The Tassili n'Ajjer is a sandstone plateau of southeastern Algeria, extending over seventy-two thousand square kilometres along the Libyan border between the Hoggar and the Erg Admer. Its name in Tamasheq means roughly "plateau of the rivers", a reference to the wadis that cut deep canyons across its surface.
The plateau preserves one of the densest concentrations of prehistoric rock art on earth: some fifteen thousand paintings and engravings span twelve thousand years of Saharan habitation, from the late hunter-gatherer Round Head period of the early Holocene through the cattle pastoralist period, when the Sahara was savannah, to the horse and camel periods that mark the desiccation of the region.

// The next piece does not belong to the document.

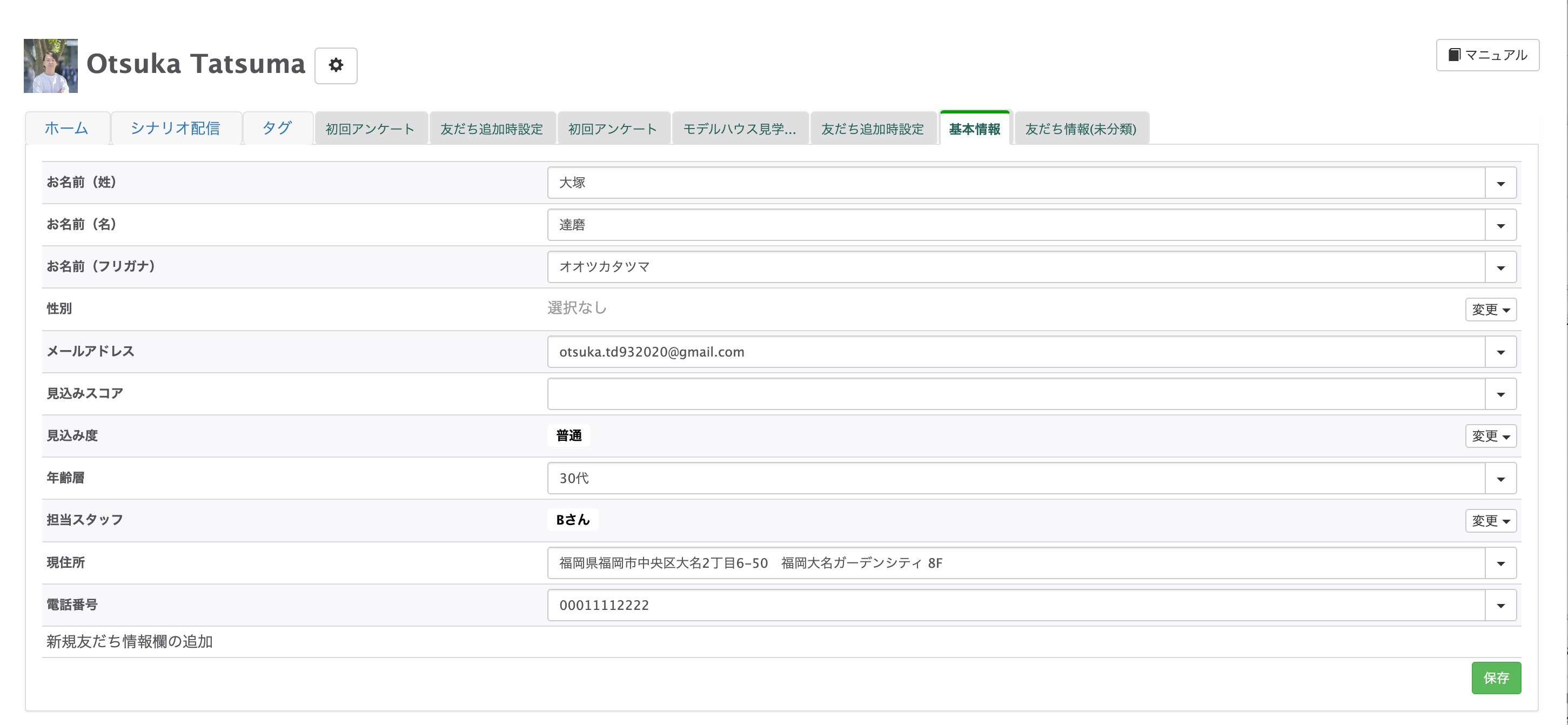Expand the お名前（名） field dropdown arrow
The height and width of the screenshot is (725, 1568).
1500,225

The art was systematically recorded for the first time by the French ethnologist Henri Lhote and his team between 1956 and 1962. The names given to individual painting sites by Lhote — the Great God of Sefar, the White Lady of Aouanrhet — have shaped subsequent interpretation, sometimes in misleading ways; recent scholarship has revised both chronology and reading.
The plateau was inscribed by UNESCO as a World Heritage Site in 1982 for cultural significance, and as a Biosphere Reserve in 1986 for the relict cypress and olive woodlands that survive in its higher canyons. The Kel Ajjer Tuareg, who give the plateau its name, are its traditional custodians.